● EXERCISE GOAL: How many lines in the material below contain the word "arrow"? Write only the number.
Start of RECORDS SHOWN
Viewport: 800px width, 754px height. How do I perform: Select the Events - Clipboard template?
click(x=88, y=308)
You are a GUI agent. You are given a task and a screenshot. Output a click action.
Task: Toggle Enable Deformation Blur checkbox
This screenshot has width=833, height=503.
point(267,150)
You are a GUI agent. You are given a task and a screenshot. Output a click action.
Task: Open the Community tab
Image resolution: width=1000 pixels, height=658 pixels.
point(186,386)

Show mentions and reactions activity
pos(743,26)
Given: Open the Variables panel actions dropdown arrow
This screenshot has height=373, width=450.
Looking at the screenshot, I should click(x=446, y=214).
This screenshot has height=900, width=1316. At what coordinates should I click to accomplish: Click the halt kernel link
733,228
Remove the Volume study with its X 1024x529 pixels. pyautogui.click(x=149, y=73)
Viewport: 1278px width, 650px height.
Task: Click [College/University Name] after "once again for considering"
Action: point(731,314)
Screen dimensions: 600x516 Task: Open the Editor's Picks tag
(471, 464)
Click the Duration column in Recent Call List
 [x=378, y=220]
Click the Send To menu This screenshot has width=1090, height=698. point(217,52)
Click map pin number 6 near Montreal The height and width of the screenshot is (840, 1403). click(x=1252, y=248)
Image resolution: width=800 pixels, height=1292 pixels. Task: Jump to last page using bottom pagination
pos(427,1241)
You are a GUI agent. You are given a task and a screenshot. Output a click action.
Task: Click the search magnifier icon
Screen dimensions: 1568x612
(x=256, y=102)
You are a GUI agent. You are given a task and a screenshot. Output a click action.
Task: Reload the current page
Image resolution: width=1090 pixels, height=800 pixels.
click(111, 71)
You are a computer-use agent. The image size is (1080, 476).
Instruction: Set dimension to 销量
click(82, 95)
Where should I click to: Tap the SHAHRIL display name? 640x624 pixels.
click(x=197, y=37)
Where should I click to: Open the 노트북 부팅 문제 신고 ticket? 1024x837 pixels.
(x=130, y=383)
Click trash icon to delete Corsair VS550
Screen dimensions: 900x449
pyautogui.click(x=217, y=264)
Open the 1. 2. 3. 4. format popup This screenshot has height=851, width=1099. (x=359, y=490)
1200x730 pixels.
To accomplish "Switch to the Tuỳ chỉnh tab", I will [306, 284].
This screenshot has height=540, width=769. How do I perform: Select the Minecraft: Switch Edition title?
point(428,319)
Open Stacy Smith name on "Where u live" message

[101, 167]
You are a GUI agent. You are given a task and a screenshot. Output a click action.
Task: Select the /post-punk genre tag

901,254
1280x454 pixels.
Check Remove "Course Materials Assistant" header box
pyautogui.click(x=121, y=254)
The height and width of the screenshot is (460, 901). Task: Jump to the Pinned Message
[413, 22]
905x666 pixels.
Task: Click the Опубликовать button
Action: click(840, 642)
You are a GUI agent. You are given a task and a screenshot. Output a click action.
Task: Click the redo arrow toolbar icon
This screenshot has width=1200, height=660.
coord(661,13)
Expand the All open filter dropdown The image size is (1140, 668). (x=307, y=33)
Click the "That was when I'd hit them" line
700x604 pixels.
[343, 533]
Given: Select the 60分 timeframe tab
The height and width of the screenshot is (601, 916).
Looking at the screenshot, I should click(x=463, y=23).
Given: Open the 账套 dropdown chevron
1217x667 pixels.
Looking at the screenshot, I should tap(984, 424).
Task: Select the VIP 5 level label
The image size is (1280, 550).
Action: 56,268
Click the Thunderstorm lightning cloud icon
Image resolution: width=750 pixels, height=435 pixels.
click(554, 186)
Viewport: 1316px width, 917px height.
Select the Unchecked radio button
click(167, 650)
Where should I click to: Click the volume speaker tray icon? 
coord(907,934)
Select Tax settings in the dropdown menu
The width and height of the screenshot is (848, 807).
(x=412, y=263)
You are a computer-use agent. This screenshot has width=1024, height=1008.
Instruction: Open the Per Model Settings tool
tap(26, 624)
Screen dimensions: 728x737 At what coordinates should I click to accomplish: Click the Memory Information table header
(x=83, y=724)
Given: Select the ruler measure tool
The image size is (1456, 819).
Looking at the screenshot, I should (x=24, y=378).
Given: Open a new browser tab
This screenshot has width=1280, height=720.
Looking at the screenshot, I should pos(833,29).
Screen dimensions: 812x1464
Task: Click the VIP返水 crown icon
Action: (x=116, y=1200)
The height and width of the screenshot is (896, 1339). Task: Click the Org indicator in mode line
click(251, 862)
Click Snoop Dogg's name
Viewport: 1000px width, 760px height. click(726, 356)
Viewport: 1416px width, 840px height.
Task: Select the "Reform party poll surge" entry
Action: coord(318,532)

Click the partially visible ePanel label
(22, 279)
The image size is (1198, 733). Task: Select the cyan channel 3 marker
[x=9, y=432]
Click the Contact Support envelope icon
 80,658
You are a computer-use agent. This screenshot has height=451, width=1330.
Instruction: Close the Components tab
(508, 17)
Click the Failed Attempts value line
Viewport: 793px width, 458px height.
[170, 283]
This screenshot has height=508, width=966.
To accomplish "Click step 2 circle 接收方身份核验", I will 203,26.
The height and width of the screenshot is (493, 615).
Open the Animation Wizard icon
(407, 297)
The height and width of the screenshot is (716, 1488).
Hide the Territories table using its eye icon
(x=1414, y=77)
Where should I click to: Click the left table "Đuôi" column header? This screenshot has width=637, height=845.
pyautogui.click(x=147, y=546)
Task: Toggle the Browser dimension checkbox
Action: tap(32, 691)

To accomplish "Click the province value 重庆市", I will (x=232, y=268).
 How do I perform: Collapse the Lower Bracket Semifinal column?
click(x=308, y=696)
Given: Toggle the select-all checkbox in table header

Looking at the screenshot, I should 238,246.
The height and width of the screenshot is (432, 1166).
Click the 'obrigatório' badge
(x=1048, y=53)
End of RECORDS SHOWN
● ANSWER FOR THIS EXERCISE: 2